The Critical Role Of Synthetic Chemistry In Identifying Isoprene-Oxidation Products β-HPALD In Isoprene-Derived Secondary Organic Aerosol
REBECCA L. RICE, Zhenfa Zhang, Avram Gold, University of North Carolina at Chapel Hill
Abstract Number: 173
Working Group: Aerosol Chemistry
Abstract
Isoprene, the largest biogenic volatile organic compound emitted into the atmosphere, undergoes a cascade of atmospheric oxidations initiated by rapid reaction with hydroxyl radical to form secondary organic aerosol (SOA).
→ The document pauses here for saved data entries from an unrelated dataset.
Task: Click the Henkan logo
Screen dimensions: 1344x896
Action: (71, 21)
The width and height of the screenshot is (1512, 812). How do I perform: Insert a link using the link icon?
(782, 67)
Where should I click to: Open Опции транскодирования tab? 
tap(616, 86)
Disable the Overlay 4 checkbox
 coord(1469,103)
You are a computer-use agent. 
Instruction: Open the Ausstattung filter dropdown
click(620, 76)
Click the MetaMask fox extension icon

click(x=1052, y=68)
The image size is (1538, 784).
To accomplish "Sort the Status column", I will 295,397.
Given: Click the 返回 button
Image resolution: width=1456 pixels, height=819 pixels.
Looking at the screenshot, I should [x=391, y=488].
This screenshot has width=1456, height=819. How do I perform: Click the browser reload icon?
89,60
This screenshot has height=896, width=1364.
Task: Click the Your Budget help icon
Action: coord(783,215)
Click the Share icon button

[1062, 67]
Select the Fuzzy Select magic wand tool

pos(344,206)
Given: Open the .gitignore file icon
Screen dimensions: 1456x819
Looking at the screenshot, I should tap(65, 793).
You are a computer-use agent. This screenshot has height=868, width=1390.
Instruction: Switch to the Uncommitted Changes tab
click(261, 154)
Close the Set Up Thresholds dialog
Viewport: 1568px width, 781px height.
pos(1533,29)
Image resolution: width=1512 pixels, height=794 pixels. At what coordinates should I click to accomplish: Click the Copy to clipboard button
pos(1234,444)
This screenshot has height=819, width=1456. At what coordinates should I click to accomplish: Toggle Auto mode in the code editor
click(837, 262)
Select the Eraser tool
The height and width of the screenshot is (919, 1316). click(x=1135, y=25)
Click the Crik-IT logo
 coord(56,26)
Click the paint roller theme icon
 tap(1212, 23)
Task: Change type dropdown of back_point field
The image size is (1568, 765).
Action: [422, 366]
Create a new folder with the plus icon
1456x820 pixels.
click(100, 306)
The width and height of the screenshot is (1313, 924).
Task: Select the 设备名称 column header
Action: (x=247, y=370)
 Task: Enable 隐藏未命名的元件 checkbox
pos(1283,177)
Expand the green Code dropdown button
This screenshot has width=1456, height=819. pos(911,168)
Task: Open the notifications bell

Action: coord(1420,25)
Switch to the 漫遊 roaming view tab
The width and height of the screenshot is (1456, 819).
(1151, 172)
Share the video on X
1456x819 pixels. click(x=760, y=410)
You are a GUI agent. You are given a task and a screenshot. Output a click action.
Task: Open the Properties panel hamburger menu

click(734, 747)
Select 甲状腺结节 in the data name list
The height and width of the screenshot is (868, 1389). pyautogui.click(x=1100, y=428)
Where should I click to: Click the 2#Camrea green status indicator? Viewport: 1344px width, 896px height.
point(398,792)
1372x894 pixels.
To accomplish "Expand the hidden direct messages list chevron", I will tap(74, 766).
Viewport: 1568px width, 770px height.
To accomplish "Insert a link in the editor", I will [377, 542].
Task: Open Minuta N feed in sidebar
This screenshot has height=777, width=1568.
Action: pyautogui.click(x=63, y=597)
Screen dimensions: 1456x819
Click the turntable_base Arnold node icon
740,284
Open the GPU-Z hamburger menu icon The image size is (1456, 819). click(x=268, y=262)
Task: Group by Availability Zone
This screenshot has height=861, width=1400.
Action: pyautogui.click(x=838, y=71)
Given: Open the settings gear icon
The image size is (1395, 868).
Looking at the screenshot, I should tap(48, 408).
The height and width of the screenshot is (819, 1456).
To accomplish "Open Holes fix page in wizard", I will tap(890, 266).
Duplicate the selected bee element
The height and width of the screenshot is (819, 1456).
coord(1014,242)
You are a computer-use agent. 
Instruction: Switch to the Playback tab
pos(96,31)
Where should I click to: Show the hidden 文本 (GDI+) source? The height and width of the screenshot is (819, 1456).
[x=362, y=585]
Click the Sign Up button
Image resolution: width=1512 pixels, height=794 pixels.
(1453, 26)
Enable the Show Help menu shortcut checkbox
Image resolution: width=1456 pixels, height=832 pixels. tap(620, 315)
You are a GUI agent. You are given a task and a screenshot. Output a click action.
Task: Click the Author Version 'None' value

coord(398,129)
Despite intensive studies, the routes of formation are incompletely resolved, particularly the characterization of early generation gas phase oxidation products. Synthetic organic chemistry is integral in providing comprehensive elucidation of SOA formation pathways by enabling confirmation and direct investigation of reactive gas-phase intermediates by using authentic standards. Importantly, first-generation isoprene gas-phase oxidation products formed under low-NOx conditions impact aerosol composition and physicochemical properties. The initial detectable transient in isoprene oxidation is a manifold of hydroxyperoxyl radicals which branches between the well-studied bimolecular reaction with HO2 and understudied H-shift pathways. C5H8O3, species, the earliest closed-shell products of the H-shift branch, have been categorized as δ- and ß-hydroperoxyaldehydes (δ- and β-HPALDs) and may account for as much for 12% of isoprene oxidation products. We have reported that the major products, δ-HPALDs, are cyclic peroxyhemiacetals which can be further oxidized to low-volatility products and form SOA. We now report synthesis of the second, and minor class of H-shift products, 3,4-ß-HPALD and 2,1-ß-HPALD. Characterization methods include proton NMR, UV spectroscopy, and hydrophilic liquid interaction liquid chromatography coupled to an electrospray ionization HR-ToF-MS. The ß-HPALDs do not cyclize or retain the photolabile conjugated carbonyl chromophore but do have the carbonyl functionality with a UV-vis absorbance tail into the ambient UV range. Targeted chamber studies reveal the influence of their structure on oxidation and acid-catalyzed particle-phase reactions. Synthetic chemistry is a powerful tool for rectifying the divergent atmospheric observations and incompletely understood molecular-level processes, by authentic products for modeling isoprene-derived SOA and enhancing our understanding of SOA impacts on climate and air quality.